My use of grief

Originally, yesterday’s post was intended for the small audience of my online grief group. But as I finished the piece I realized it belonged here as well.

The people in my group have all lost spouses–and most lost their spouses long before they should have. Many of us had Jane’s dream, which I wrote about yesterday: “I always saw us growing old together. I saw us retired, traveling, reading, writing, gardening. I saw the time together. I saw our slow decline to death, together–or not very far apart.”

And we were denied that dream.

I am not writing this to gain your hugs or your concern. I know I have those things. I am trying to outline for you an undiscovered country that too many of you are journeying toward. I am trying to get you to understand why I am doing what I am doing here–that I am trying to create a world in which far fewer people have the experience I am going through than do now.

Last month I met the husband of a woman who died of NET just a week after Jane. I saw in his face the same pain and self-doubt I see too often when I look in the mirror. Intellectually, I know Jane and I did everything we could to prevent her death. I know that, intellectually, he knows the same thing about the struggle he and his wife went through. I know that he and his wife shared the same dream Jane and I had.

But I also know that when the emotions are involved, logic does not count. When pain is involved, logic does not count.

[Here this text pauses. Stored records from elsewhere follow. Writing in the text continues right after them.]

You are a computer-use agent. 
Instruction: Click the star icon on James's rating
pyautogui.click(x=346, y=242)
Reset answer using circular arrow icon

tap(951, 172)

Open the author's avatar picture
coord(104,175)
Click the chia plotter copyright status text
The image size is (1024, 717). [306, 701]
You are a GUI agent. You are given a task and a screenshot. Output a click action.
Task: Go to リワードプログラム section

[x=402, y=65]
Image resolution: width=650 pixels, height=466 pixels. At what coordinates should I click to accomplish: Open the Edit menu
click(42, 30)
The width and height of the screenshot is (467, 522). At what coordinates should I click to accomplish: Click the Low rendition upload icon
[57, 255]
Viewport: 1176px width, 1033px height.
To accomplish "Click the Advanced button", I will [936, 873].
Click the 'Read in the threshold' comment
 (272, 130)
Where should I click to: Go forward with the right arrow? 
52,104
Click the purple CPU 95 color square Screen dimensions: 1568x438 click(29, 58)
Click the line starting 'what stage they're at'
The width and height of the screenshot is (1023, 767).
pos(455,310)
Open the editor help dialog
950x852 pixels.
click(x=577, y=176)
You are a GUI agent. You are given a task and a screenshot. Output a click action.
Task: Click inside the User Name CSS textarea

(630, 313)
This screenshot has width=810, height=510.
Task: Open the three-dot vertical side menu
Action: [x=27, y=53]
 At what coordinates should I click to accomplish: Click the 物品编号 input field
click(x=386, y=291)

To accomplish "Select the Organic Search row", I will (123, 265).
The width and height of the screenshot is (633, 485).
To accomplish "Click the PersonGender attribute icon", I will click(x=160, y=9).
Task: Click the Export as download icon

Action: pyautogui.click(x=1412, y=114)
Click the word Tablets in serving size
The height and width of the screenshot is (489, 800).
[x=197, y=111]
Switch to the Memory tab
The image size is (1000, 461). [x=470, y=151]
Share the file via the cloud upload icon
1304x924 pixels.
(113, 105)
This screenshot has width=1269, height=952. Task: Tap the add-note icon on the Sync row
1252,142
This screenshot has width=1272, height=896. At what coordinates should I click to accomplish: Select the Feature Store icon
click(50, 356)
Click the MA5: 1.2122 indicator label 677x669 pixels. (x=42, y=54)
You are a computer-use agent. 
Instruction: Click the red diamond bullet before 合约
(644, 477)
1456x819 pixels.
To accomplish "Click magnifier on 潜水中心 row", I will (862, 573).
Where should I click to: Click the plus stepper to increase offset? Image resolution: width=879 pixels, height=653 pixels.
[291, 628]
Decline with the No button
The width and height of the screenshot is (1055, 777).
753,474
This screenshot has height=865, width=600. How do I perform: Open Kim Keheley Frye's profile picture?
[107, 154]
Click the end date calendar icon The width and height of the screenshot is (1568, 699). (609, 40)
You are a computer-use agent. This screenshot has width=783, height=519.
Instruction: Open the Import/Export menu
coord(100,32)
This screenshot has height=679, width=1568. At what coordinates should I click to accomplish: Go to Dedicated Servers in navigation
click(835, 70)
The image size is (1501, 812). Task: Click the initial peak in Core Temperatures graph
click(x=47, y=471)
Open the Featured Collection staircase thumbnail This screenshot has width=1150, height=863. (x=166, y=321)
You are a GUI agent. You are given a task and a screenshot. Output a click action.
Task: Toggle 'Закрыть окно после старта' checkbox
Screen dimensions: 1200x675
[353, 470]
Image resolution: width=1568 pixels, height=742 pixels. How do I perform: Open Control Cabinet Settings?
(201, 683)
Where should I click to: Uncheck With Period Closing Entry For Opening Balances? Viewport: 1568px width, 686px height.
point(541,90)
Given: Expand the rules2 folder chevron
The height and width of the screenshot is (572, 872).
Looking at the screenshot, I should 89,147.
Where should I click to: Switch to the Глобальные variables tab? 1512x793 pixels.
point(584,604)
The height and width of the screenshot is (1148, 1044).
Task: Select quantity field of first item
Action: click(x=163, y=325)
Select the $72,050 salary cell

I am watching a former student go through this with her mother. I know, from what she says, that her father is going through the same things I did–and I know he will experience the same emotions and doubts after his wife’s death.

Cancer kills–and kills in a particularly ugly way. It takes every ounce of dignity and annihilates it in a way that reduces both you and those close to you to a level so like infancy that it is hard to fathom or describe even after you have experienced it. It is like looking into the face of ultimate evil–being so close that you can smell the odor on its breath, hear the grinding of its teeth. There is nothing beautiful in it.

I want you to understand this, not so you will be filled with pity or sympathy for me or for any individual–we all do what we can when we see someone in that kind of immediate pain. Rather, I show you these things so that you will be moved to work to end this disease so this heartbreak it brings can also be ended for others who have not yet experienced it. I want everyone to live our dream. I want no one to experience, beyond these words, our nightmare.